Delphine de Vigan - Nach einer wahren Geschichte / D’après une histoire vraie

  • Produktbeschreibung: Verlag: Dumont Seitenzahl: 350
    Zwei Frauen lernen sich auf einer Party kennen. Die zurückhaltende Delphine, die sich mit fremden Menschen meist sehr schwer tut, ist sofort fasziniert von der klugen und eleganten L., die als Ghostwriter arbeitet. Aus gelegentlichen Treffen werden regelmäßige, man erzählt einander das eigene Leben, spricht über Familie und Freunde, vor allem über Freundinnen. Und natürlich über Bücher und Filme, die man liebt und bewundert. Delphine ist glücklich über die Gemeinsamkeiten und fühlt sich verstanden wie schon lange nicht mehr. Ganz entgegen ihrer Gewohnheit gibt sie in einem Gespräch über das Schreiben die Idee für ihr nächstes Buch preis.

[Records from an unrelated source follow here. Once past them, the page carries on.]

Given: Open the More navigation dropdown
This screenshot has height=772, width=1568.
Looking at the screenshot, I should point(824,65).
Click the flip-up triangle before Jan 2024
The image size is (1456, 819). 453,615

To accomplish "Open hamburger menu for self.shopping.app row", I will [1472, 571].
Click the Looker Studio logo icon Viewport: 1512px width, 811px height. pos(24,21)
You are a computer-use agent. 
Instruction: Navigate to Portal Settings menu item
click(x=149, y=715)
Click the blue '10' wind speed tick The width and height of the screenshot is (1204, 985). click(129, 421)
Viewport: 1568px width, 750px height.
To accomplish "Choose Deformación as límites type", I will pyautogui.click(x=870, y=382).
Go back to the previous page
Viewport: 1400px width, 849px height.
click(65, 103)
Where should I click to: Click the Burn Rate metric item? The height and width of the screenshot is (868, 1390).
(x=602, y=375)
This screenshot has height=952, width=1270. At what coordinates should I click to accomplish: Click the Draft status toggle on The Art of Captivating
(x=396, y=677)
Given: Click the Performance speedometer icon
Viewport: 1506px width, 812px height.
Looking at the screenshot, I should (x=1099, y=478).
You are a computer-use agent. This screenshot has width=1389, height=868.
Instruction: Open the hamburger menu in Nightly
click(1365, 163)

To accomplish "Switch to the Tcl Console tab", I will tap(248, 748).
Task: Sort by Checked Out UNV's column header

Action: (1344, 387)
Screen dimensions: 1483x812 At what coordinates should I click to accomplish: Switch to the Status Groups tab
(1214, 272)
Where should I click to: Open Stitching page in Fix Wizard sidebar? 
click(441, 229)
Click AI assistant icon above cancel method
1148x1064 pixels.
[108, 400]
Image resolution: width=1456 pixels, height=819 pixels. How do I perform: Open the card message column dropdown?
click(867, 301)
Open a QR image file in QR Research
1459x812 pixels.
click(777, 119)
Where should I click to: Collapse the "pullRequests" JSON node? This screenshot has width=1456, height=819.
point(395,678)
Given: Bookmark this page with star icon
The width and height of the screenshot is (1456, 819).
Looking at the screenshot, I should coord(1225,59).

L. reagiert enttäuscht: Wie nur könne Delphine ihre Zeit auf eine erfundene Geschichte verschwenden? Eine Autorin ihres Formats müsse sich der Wahrheit verschreiben. Delphine ist entsetzt. L.s leidenschaftlich vorgetragene Forderung löst eine tiefe Verunsicherung in ihr aus. Bald kann sie weder Papier noch Stift in die Hand nehmen. L. scheint völlig unglücklich über das zu sein, was sie in der Freundin ausgelöst hat. Selbstlos übernimmt sie die Beantwortung von E-Mails, das Absagen von Lesungen und Interviews, das Vertrösten des Verlags, der auf einen neuen Roman wartet. Und all das in Delphines Namen. Keiner weiß davon, keiner kennt L., und so ist Delphine allein, als sie feststellt, dass L. ihr immer ähnlicher wird ...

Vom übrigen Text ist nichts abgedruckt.